# Texto do documento
····················
Antônio Tackla e Walter de Assis: dois nomes que jamais deveriam ser esquecidos na cultura da Serra, e muito menos ter suas obras — que valorizam a história de formação do município — censuradas.

Este texto busca recuperar a memória desses dois artistas serranos em um momento delicado, no qual o vereador Antônio Aprigio, conhecido como CEA, solicitou à Câmara da Serra a retirada de suas obras dos murais da Casa de Leis. O pedido não apenas foi protocolado burocraticamente, mas também verbalizado na tribuna durante a sessão da última quarta-feira (27).

É evidente que cada um tem sua individualidade humana, mas há um abismo entre reconhecer diferenças pessoais e pedir a censura de obras de arte que retratam o que significa ser serrano. Trata-se, sim, de censura artística contra a história de luta de tantas pessoas, especialmente na resistência à escravidão — tema retratado de forma brilhante por Assis e Tackla.

Mas este texto não é sobre o vereador, que não merece mais do que o repúdio. Ele é, acima de tudo, uma homenagem a esses dois serranos talentosos, artísticos e batalhadores pela cultura de uma das cidades mais antigas do Brasil, que ainda sofre com a carência de memória e identidade.
····················
# Dados guardados
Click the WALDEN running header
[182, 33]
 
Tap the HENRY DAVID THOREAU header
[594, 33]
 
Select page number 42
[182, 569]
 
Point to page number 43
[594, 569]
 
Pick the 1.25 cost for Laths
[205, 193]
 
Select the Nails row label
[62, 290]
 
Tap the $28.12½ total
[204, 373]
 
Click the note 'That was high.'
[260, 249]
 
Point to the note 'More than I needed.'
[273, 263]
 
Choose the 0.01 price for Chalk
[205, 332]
····················
# O que fazer
**1.** Copie, do texto sobre Antônio Tackla e Walter de Assis, o trecho que começa nas palavras "Antônio Tackla e" e vai até as palavras "município — censuradas.", inclusive.
**2.** Escreva a continuação do texto sobre Antônio Tackla e Walter de Assis, começando logo depois da última frase.

# Respostas dadas
**1.**
Antônio Tackla e Walter de Assis: dois nomes que jamais deveriam ser esquecidos na cultura da Serra, e muito menos ter suas obras — que valorizam a história de formação do município — censuradas.

**2.**
Walter de Assis

Walter de Assis, considerado por muitos o maior artista da Serra. Crédito: Arquivo TN/Edson Reis.

Nascido em 18 de novembro de 1931, na localidade de Putiri, entre Serra-Sede e Nova Almeida, Walter Francisco de Assis era descendente de escravizados. Sua avó foi escravizada na região do Queimado, onde morreu, e ajudou a construir a Igreja de São José do Queimado, que hoje funciona como um museu a céu aberto.

Segundo informou ao Tempo Novo em 1986, foi ela quem lhe contou histórias e retratou em palavras parte do que ele viria a pintar. Além disso, Assis era espírita e dizia que suas telas eram resultado de meditação e de contato com o mundo espiritual, o que o ajudava a retratar aquela época com sensibilidade artística.

Autodidata, Assis produziu mais de 300 telas, sendo o artista plástico da Serra com o maior acervo já registrado. “A gente nasce com o dom, depois aperfeiçoa. Eu amo a Serra e gosto de retratar sua história”, afirmou em entrevista ao Jornal Tempo Novo, em 2007.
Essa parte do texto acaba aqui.